Wallingford tuvo que esforzarse para no gritar: «¡Estupendo!».

– Así pues, le dije que no saldríamos más. El se lo tomó bien, seguimos siendo amigos, pero ella ha dejado de hablarme. Y fue la dama de honor en mi boda, imagínate. -Wallingford podía imaginarlo, aunque sólo fuese a partir de una sola fotografía-. Bueno, eso es todo -concluyó la señora Clausen-. Sólo quería decírtelo.

– Me alegro de que me lo hayas dicho -logró decir Patrick, aunque «alegría» no era precisamente lo que sentía, sino unos celos tremendos al mismo tiempo que un alivio abrumador.

Ella se había acostado con un viejo amigo… ¡eso era todo! Se sentía eufórico y, al mismo tiempo, ingenuo. Sin ser bella, la señora Clausen era una de las mujeres sexualmente más atractivas que había conocido jamás. Era natural que los hombres la llamaran e invitasen a «salir». ¿Por qué él no lo había previsto?

No sabía por dónde empezar. Era posible que le estimulara demasiado el hecho de que ahora la señora Clausen le apretaba la mano con más fuerza que antes. Él se había mostrado como un oyente comprensivo, solidario, y eso debía de haber sido un alivio para ella.

– Te quiero -le dijo, y le satisfizo que Doris no retirase la mano, aunque notó que la presión se reducía-. Quiero vivir contigo y el pequeño Otto, quiero que nos casemos.

Ella tenía ahora una expresión indiferente, se limitaba a escuchar. Patrick no sabía en qué podría estar pensando.

Sus miradas no se encontraron. Ella seguía mirando fijamente al pequeño dormido. La boquita abierta del niño parecía solicitar un relato y, en consecuencia, Wallingford inició uno. Para empezar, era un relato erróneo, pero él era periodista, un hombre que se atenía a los hechos, no un narrador. Lo que descuidó fue lo mismo que deploraba de su profesión: ¡había dejado al margen el contexto! Debería haber empezado por Boston, por su viaje para ver al doctor Zajac debido a las sensaciones dolorosas y los insectos que se movían en el lugar al que había estado fijada la mano del difunto Otto. Debería haberle hablado a la señora Clausen del encuentro con aquella mujer en el hotel Charles, relatarle que se habían leído mutuamente la obra de E.B. White, desnudos pero sin hacer el amor, y que ni un solo momento había dejado de pensar en la señora Clausen. ¡De veras, ni un solo momento!

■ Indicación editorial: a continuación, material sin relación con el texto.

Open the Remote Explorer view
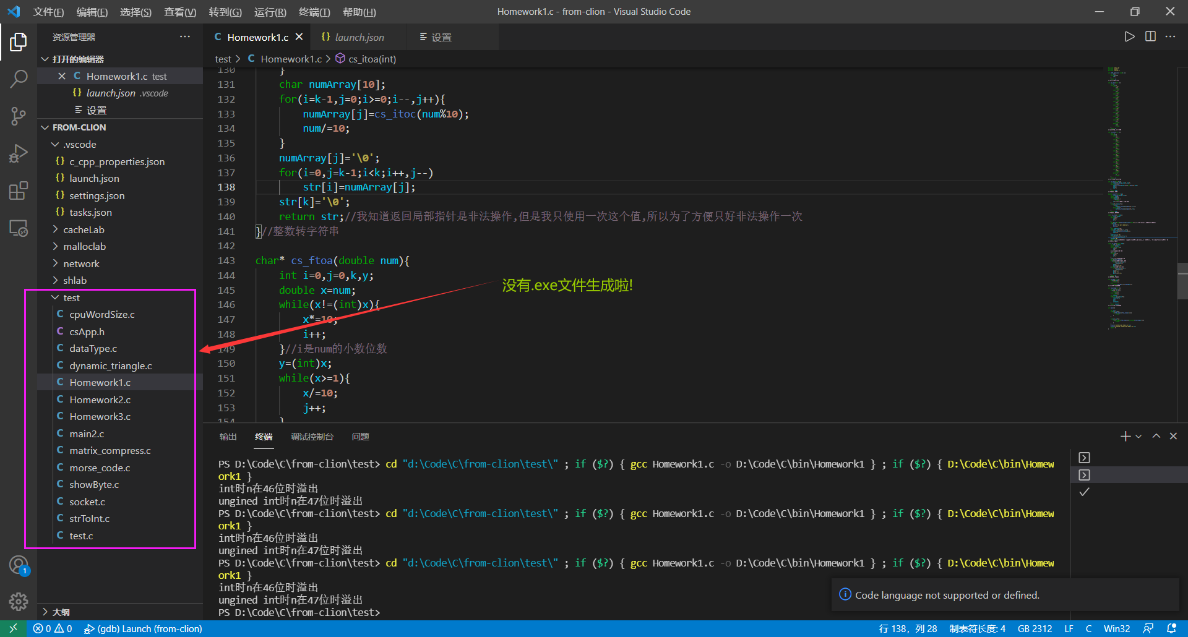 [19, 228]
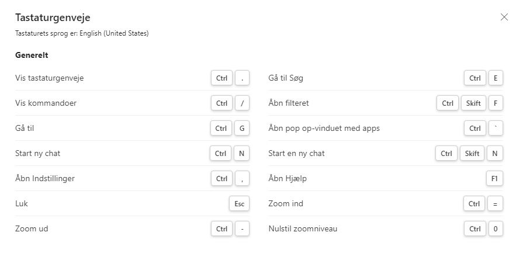The width and height of the screenshot is (516, 253).
Task: Click the 'Start ny chat' label
Action: pyautogui.click(x=37, y=154)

Todo eso formaba parte del contexto que rodeaba a su aceptación del deseo que tuvo Mary Shanahan de concebir un hijo suyo. Y aunque las cosas le habrían ido mejor con Doris Clausen de haber empezado por Boston, habría sido más conveniente que empezara por Japón, por su petición a Mary, entonces una joven casada y embarazada, para que le acompañase a Tokyo, lo culpable que eso le hizo sentirse y cómo se resistió a los deseos de ella durante tanto tiempo, lo mucho que se empeñó en ser «sólo un amigo».

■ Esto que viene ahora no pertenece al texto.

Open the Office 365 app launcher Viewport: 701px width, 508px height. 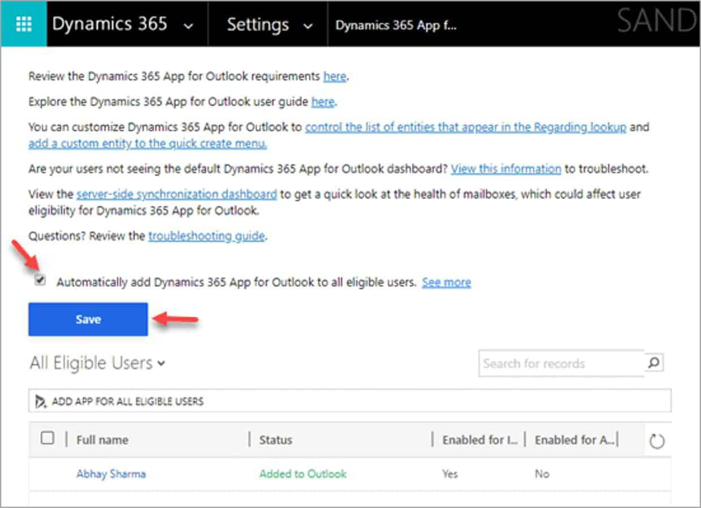pyautogui.click(x=23, y=24)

Porque, ¿no formaba también parte del contexto el hecho de que al final se hubiera acostado con Mary Shanahan sin condiciones de ninguna clase? Es decir, ¿no era propio de «sólo un amigo» proporcionarle aquello que ella decía querer? Un bebé, ni más ni menos. Que Mary también quería su piso, o tal vez quería mudarse a vivir con él; que también quería su empleo y había sabido desde el principio que estaba a punto de convertirse en su jefa… ¡bueno, qué diablos, eso había sido una sorpresa! Pero ¿cómo podría haberlo predicho Patrick?